Album Review: Spirituality and Distortion – Igorrr

igorrr

Since the beginning of time, human beings have been telling stories, creating artistic masterpieces, symphonies, and epic poetry in an attempt to help mortal eyes and ears comprehend the incomprehensible. From the vastness of the universe to the jittery buzz of a first love, there are thousands of corresponding books, songs, paintings, and poems from every conceivable corner of the globe. The music of Igorrr is one of those things. 

I have spent a considerable amount of time with “Spirituality and Distortion,” trying to figure out the best way to express its contents. I could write about how Igorrr (the stage name of French multi-instrumentalist, Gautier Serre) employed a chicken to play piano on his first EP, or outline and defend the Avant-garde in heavy music. I could list the dozens of musicians who contribute to Igorrr’s sound, or a directory of side-projects, alongside a track by track analysis of the album, but all of that kind of shit would just get in the way. So, let me tell you a story.

We open in a small Middle Eastern village just outside of an ancient wasteland called “Downgrade Desert.” The townsfolk are gathered at the ruins of a Colosseum, to celebrate the changing of seasons and honour fallen heroes. A Gegenees stands in the centre of the theatre making sounds with all six of his arms, telling tales about battle with the Argonauts on Bear Mountain. The Gegenees is an incredible drummer, as one might expect, but equally adept at not only electric and acoustic guitar, but also sitar and qanun. He strums an oud with his teeth, just as a woman eloquently dressed as the goddess Iris emerges from the shadows. She and a chorus of non-binary cloud-nymphs begin chanting about their own contributions to mythology. They’re getting along fantastically, all at once impressing and terrifying the crowd, which before long begins to spill from the stone seating. They dance with the giant and the goddess. They sing along. They know all the words! They too play guitars! Then Old Man Hesiod interrupts, screaming from a bullhorn the size of Minotaur junk, “Hey! Turn that shit down!”

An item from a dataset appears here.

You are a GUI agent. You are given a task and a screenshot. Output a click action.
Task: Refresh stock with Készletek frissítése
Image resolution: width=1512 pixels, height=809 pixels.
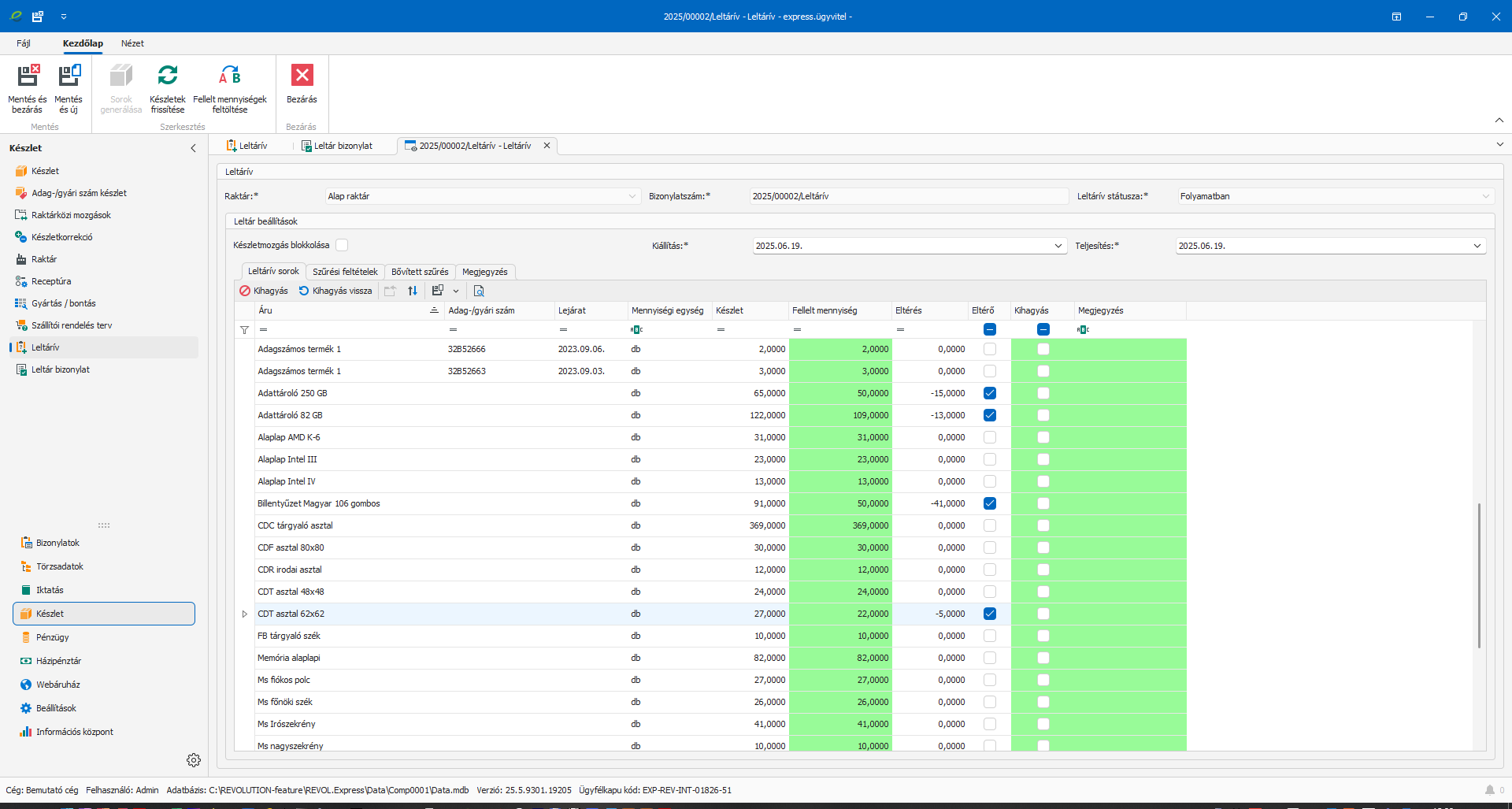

And that is only the first song! 

The party quietly continues with the “Nervous Waltz,” but all hell breaks loose when Scott Ian arrives to jam with the giant, along with Amon Tobin and R2D2! The townsfolk don’t take kindly to the intrusion, but it doesn’t stand a chance against such massive riffage and trip hop breakbeats from galaxies far far away!  The music’s “Very Noise” can be heard all the way to the “Hollow Tree.” There the goddess Iris, armed with a harpsichord, marches to meet and plead with the maniacal band. She offers them wealth and entry into the realm of the deep forest if they’ll just chill out, but the giant digs the beat. Iris begins to shake the earth around her, as if to say “Oh! You wanna see power, buddy? I’ll show you power!” And so gathers the storm. 

It is upon the “Camel Dancefloor” that she shows her true colors, introducing her own bewitching ambrosial horde. The electric ghosts of Ravi Shankar and Dick Dale play alongside holograms of Aphex Twin and Dave Mustaine. Not one to be left out, Les Claypool blows an audible ring of weed smoke into the sky. The smoke rises loudly, raining down droplets of psychedelic glitter, until slamming into the steel bottom of the spaceship “Parpaing.” This is not good news. Because Captain George “Corpsegrinder” Fisher… is no fan of Primus!

I’d like to step back into reality now, because this is the part where the Polka music with blast-beats starts, and none of us really have time for that type of nonsense, especially considering it actually pulls off sounding Metal as fuck. Besides, if you’ve read this far without having an anxiety attack, you’ve probably all got one thing in common: You want to hear this album. 

“Spirituality and Distortion” is an absolute masterpiece of genre-bending insanity, and Igorrr as a collective just might be the most innovative voice in experimental music.